Как только Локи увидел гостей, его безучастное выражение лица сменилось радостным, и на бледных губах заиграла хитрая улыбка. Он храбрился, ухмылялся, насмешливо оглядывая всех с головы до ног, и выглядел не менее довольным, чем старый маг. Он отвесил издевательский поклон своим палачам и с наигранной покорностью предложил:
— Быть может, желаете напитки или кушанья, господа?
— Храбрись, пока можешь, — в тон ему ответил Хагалар, бесцеремонно входя в дом. Остальные дождались милостивого приглашения. Ивар впервые удостоился чести побывать в царских покоях, поэтому осматривал их с большим интересом, смешанным с любопытством.
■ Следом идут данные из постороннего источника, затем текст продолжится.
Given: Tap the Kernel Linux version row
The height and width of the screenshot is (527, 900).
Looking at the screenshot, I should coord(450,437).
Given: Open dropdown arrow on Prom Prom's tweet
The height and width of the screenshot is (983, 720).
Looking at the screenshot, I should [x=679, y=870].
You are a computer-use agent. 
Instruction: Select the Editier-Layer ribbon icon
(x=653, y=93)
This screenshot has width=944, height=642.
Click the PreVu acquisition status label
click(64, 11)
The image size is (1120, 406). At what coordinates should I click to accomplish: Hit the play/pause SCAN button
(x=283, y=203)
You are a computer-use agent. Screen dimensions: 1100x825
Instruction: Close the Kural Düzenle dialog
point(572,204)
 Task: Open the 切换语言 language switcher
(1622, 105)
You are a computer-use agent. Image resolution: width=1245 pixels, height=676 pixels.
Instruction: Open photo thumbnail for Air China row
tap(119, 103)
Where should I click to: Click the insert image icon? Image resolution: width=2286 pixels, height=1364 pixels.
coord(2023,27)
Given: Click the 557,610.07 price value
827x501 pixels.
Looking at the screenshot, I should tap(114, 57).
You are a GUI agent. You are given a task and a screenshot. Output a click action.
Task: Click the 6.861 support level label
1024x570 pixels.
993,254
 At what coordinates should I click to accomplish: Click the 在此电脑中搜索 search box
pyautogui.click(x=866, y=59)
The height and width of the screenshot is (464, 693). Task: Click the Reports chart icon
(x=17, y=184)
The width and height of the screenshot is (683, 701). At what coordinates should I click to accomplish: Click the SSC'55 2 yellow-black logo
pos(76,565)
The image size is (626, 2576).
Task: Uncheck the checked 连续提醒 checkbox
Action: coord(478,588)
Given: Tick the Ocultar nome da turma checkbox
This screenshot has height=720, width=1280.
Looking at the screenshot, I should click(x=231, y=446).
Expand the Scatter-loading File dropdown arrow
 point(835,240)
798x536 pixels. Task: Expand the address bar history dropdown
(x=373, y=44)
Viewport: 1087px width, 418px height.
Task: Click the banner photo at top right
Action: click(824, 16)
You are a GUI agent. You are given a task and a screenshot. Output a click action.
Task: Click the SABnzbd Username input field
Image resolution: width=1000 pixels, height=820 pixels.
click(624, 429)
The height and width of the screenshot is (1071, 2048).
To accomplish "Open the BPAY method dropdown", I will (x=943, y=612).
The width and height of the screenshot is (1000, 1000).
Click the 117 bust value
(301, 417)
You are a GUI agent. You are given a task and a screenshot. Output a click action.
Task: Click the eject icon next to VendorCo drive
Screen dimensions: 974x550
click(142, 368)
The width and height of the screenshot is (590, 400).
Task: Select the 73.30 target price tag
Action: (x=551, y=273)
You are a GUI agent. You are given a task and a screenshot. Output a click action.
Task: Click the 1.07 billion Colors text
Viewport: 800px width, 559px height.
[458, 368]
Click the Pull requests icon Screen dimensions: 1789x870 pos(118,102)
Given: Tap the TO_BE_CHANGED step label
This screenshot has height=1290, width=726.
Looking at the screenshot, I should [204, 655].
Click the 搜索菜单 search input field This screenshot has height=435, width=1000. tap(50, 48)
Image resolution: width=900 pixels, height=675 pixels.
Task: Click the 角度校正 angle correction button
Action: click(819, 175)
Бывший жилой дом почти не претерпел изменений: только место лавок заняли сундуки со скарбом, а на стенах разместились гобелены, оружие и рога диковинных животных не асгардского происхождения.
— Располагайтесь как дома, — Локи кивнул на плоские сундуки вдоль стены. Рядом с ними стоял столик, а на нем — стаканы с молоком. Ивар не сомневался, что это молоко из Гладсхейма. Он давно уже мечтал попробовать любимой напиток царевича, о котором слышал много хорошего, но сейчас для этого было явно неподходящее время.
Раиду сел на сундук с самого краешка и демонстративно уставился на стол, украшенный витиеватой рунной резьбой. Беркана несмело оглядела огромное ложе у противоположной стены: мягкое, покрытое белыми и черными овечьими шкурами — что-то подсказывало Ивару, что именно оно и станет импровизированным помостом. Естественник присел между Берканой и Лагуром, распрямляя и без того ровную спину и выражая лицом неприязнь к происходящему. Он постарался, подобно брату, найти какую-нибудь точку, куда можно было бы уставиться и, не отрываясь, смотреть все время наказания. Локи подошел к столу и спокойно отпил большой глоток молока, правой рукой пододвигая кружки ученым — Раиду вздрогнул, когда поднял глаза и осознал, что полуобнаженное божество стоит рядом с ним.